▶ **Extract provided**:
The complete file and base are here : Divers - pCloud

And Edit → Database → Advanced Settings…. Have set Rows to scan columns types: is set to 100

Is that because you have those 5.30E-05 in the column?

This can not work. Base has no GUI to generate linked text tables. And how should any software guess the column type of zeroes?

Reason for getting VARCHAR instead of DECIMAL starts at row 46. If you set Rows to scan columns types: 40 it will set this column also to DECIMAL. It will recognize the values well.

If “Base” happens to mean “embedded HSQL”: Chapter 6. Text Tables
Link the columns with Mbps units as varchar(20).
Then create a query that eliminates the units.
If you want to copy the result to a database table:
Right-click the query> Create as View
Copy the view icon onto the table icon.

1 Like

More spoon feeding although we still don’t even know which software we are talking about. In case of embedded HSQL, this gets the job done. However, you are the only one to know the possible value ranges. The following is based on what I see in your csv.
Store text file named “import.csv” in the same directory as the database document.
menu:Tools>SQL…

CREATE TEXT TABLE "import.csv"(
"Local time" TIMESTAMP,
"Download (Rx) bandwidth (bps)" INT,
"Download bandwidth" VARCHAR(20),
"Rx packet loss (percent)" DECIMAL(4,1),
"Upload (Tx) bandwidth (bps)" INT,
"Upload bandwidth" VARCHAR(20),
"Tx packet loss (percent)" DECIMAL(4,1),
"RTT (ping) (ms)" DECIMAL(6,4),
"Rx packet loss burst length (packets)" INT,
"Tx packet loss burst length (packets)" INT,
"Rx instant jitter (ms)" DECIMAL(6,4),
"Tx instant jitter (ms)" DECIMAL(6,4),
"Rx RFC3550 jitter (ms)" DECIMAL(6,4),
"Tx RFC3550 jitter (ms)" DECIMAL(6,4)

▶ **Instructions**:
a. Can you reproduce, word for word, everything in the forum thread on importing the CSV into Base from "This can not" down to "eliminates the units."?
b. Could you continue the forum thread about linking the bandwidth CSV as a text table, picking up right after its final line?

▶ **Collected data**:
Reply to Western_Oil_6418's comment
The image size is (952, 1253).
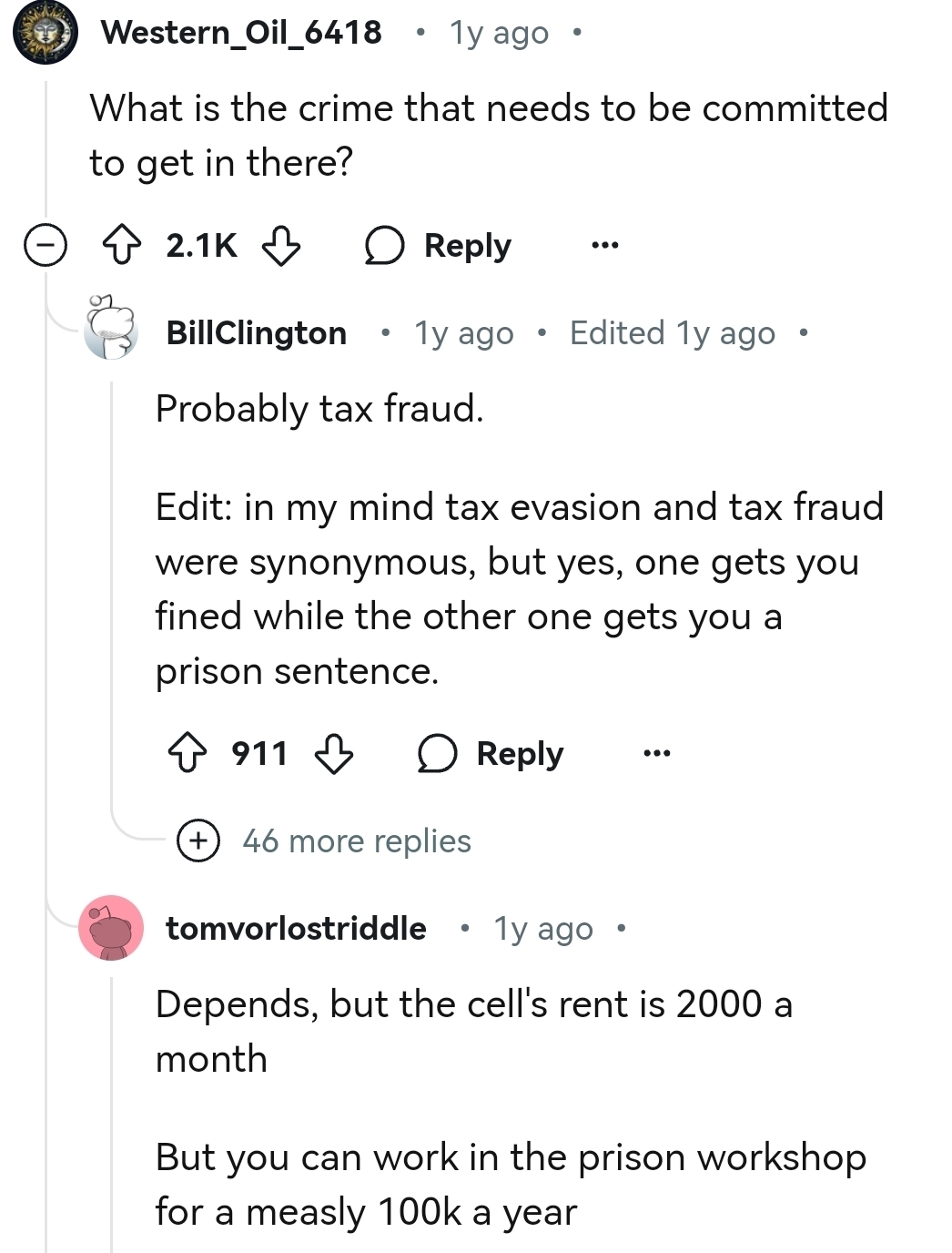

▶ **Exercise responses**:
a.
This can not work. Base has no GUI to generate linked text tables. And how should any software guess the column type of zeroes?

Reason for getting VARCHAR instead of DECIMAL starts at row 46. If you set Rows to scan columns types: 40 it will set this column also to DECIMAL. It will recognize the values well.

If “Base” happens to mean “embedded HSQL”: Chapter 6. Text Tables
Link the columns with Mbps units as varchar(20).
Then create a query that eliminates the units.

b.
)
SET TABLE "import.csv" SOURCE "import.csv;ignore_first=true"

Select the “Tables” section.
menu:View>Refresh Tables
menu:Insert> Query in SQL view

SELECT "Local time", "Download (Rx) bandwidth (bps)",
Cast(Left("Download bandwidth", Locate('M',"Download bandwidth")-1) AS DECIMAL(4,2)) AS "Download bandwidth",
"Rx packet loss (percent)", 
"Upload (Tx) bandwidth (bps)", 
Cast(Left("Upload bandwidth", Locate('M',"Upload bandwidth")-1) AS DECIMAL(4,2) )  AS "Upload bandwidth",
"Tx packet loss (percent)", "RTT (ping) (ms)", "Rx packet loss burst length (packets)", "Tx packet loss burst length (packets)", "Rx instant jitter (ms)", "Tx instant jitter (ms)", "Rx RFC3550 jitter (ms)", "Tx RFC3550 jitter (ms)" FROM "import.csv"

Have downloaded the files. @Narsil has created a simple connection to csv-files in a folder. So it has nothing to do with HSQLDB or other internal or external databases.

The LibreOffice csv driver is close to useless but not useless enough to not run my SELECT query.
SQL Functions for file based database drivers
Nevertheless, I would create a new, blank HSQLDB and run the CREATE statement.

No, it won’t run the query because of the CAST function. The csv driver is close to useless because text-to-number conversion depends on the global office locale. 9.98Mbps/10.00Mbps may or may not convert to decimal even when you strip the unit. This is not a problem when you do the job in SQL where decimals are digits with one decimal point.

Sorry, my knowledge is very limited. As @RobertG said below, it’s a basic cvs table connection.

  1. call Tools>Options… Security > button [Macro Security… ]
    Set highest security level and specify some directory (NOT your download directory) as “trusted source”.

  2. Download zip archive https://www.mediafire.com/file/vjl8p90jin84wms/text_import_80330.zip/file and extract it to the trusted directory or any subdirectory therein.

  3. Put your file named “data.csv” into the database subdirectory.

  4. Open the database document text_import_80330.odb and switch to the tables section. Give it some seconds to load. The contained macro should confirm the new database connection.

  5. Copy the “View” icon, select the “DATA” icon, paste, click button [Create…] and wait a few seconds.

  6. switch to the forms section and open the input form.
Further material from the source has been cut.